GOAL A. Write out the part of the South America unrest report starting with "In Argentina, from" and going on through "to the bill.".
GOAL B. Find each line of the records that contains the word "from" and copy those lines.

PAGE EXTRACT.
Last month in South America, demonstrations decreased across the region. Nevertheless, a controversial abortion bill led thousands of Argentinians both for and against the bill to the streets. Some countries continued to experience significant political unrest, including Bolivia, Peru, and Venezuela. In Peru, farmers across the country demonstrated to demand approval of a new farming labor law. In Bolivia, the upcoming municipal elections continued to cause inter-party dissatisfaction between supporters of the Movement for Socialism (MAS) party. Meanwhile, anti-government protests were reported in Venezuela after a shipwreck left 28 people dead. Organized violence continued to affect Brazil and Colombia, with increased violence against civilians.
In Argentina, from 28 to 30 December, thousands of campaigners carried out protests across the country both for and against the abortion bill (La Nación, 29 December 2020). On 30 December, Congress legalized the termination of pregnancy up to the fourteenth week (El Diario de la Republica, 30 December 2020). Argentina became only the third South American country to legalize elective abortions, a landmark move for the conservative region (BBC, 30 December 2018). The country is still highly influenced by the Catholic Church and has a growing evangelical community; both groups strongly express their opposition to the bill.
In Bolivia, political tensions increased in the lead-up to the subnational elections to be held on 7 March 2021. Different factions of the MAS party continued to disagree on the appointment of candidates, leading to protests in several cities. Clashes between the factions were also reported in Potosí, Sucre, and Montero cities. Displeased groups claim the appointments are biased towards high-ranking members favored by the head of MAS, former President Evo Morales (Correo del Sur, 15 December 2020). Local groups demand that new candidates, familiar with the ground reality of citizens, should be designated instead. Additionally, MAS supporters clashed with health workers in different health centers of the Santa Cruz department. The clashes started when MAS supporters tried entering the health centers and removing health workers, claiming that they had been hired during the previous national government and should not be allowed to work anymore.
In Peru, tensions around a new farming law that regulates rural labor conditions and salaries continued through December. Farmers blocked several points of the South Pan-American highway for several days in a row. The group demands the approval of a new law that would modify the current Agrarian Promotion Law, with the objective of improving working conditions and salaries for farmers. Violent clashes were reported between demonstrators and state forces, and two farmers were killed by police officers in La Libertad department. On 31 December, Congress approved the new law and demonstrations came to a halt (El Comercio, 31 December 2020). However, with presidential elections scheduled to be held on 11 April 2021, it is expected that citizens’ dissatisfaction with the government will lead to more political upheaval.

MATERIAL FOR THIS TASK.

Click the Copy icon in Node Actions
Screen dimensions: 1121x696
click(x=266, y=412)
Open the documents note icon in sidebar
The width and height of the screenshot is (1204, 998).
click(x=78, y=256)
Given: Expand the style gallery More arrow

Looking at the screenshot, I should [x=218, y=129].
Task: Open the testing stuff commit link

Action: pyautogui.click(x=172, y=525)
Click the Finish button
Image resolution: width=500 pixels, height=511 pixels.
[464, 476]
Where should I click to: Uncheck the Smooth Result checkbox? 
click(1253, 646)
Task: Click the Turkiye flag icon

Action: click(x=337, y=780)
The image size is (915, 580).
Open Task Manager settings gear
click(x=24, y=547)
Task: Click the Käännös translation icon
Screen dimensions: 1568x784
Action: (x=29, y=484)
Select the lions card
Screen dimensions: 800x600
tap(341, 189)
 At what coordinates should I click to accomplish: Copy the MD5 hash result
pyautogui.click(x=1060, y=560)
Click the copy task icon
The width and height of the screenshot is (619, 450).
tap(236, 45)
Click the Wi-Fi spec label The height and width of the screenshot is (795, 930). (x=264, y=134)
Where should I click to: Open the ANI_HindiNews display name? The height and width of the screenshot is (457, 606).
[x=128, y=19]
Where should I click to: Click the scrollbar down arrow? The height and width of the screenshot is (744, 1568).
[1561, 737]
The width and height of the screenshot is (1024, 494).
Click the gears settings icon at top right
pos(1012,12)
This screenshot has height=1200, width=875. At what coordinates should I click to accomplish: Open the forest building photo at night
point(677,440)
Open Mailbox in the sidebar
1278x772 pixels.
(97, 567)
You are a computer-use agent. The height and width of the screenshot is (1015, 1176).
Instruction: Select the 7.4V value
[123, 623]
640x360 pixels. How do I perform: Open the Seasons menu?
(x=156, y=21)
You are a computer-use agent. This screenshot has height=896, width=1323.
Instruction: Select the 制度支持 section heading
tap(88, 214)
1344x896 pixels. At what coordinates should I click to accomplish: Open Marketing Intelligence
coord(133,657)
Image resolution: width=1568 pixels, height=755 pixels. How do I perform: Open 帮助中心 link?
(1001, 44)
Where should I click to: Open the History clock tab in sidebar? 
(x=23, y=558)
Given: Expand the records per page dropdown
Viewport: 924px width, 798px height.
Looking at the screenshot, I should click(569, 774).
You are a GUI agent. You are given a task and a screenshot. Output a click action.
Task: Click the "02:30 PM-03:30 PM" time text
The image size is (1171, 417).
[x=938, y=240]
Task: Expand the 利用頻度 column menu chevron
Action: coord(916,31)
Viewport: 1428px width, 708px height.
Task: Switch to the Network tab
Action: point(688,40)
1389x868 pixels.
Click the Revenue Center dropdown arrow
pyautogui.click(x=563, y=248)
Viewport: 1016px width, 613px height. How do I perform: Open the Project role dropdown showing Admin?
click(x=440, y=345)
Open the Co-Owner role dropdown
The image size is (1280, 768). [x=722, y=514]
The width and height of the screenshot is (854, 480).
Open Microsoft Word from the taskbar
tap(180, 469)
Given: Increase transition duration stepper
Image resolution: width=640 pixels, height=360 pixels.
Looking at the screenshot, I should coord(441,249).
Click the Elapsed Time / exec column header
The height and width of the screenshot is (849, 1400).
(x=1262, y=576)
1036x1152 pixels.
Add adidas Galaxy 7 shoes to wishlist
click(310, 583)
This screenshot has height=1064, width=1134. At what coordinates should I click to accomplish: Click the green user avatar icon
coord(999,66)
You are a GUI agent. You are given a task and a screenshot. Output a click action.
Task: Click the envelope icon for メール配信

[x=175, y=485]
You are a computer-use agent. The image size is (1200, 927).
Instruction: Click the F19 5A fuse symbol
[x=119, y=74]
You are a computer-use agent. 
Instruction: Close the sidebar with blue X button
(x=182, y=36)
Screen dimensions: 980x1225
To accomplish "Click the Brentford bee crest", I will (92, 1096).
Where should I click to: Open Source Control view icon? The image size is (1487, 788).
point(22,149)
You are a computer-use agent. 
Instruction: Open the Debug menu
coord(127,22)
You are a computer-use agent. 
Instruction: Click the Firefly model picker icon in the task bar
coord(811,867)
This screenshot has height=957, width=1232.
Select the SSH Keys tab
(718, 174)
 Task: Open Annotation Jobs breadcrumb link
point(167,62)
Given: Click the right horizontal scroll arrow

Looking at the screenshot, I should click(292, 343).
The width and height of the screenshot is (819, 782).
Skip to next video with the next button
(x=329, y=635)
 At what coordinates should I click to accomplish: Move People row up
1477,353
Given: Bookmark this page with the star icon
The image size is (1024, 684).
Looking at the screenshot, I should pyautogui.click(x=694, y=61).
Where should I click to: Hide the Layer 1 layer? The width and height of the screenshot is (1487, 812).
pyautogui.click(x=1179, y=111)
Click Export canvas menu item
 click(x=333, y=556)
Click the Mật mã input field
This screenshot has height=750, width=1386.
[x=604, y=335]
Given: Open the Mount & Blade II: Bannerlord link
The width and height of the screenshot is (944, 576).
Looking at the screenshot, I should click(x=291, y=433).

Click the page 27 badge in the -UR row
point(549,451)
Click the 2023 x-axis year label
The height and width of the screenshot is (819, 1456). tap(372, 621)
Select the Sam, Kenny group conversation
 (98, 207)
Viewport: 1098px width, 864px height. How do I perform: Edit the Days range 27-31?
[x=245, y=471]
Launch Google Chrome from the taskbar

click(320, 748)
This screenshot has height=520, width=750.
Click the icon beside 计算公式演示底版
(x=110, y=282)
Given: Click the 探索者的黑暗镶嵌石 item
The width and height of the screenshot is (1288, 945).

RIGHT ANSWER A.
In Argentina, from 28 to 30 December, thousands of campaigners carried out protests across the country both for and against the abortion bill (La Nación, 29 December 2020). On 30 December, Congress legalized the termination of pregnancy up to the fourteenth week (El Diario de la Republica, 30 December 2020). Argentina became only the third South American country to legalize elective abortions, a landmark move for the conservative region (BBC, 30 December 2018). The country is still highly influenced by the Catholic Church and has a growing evangelical community; both groups strongly express their opposition to the bill.

RIGHT ANSWER B.
Open Microsoft Word from the taskbar
Launch Google Chrome from the taskbar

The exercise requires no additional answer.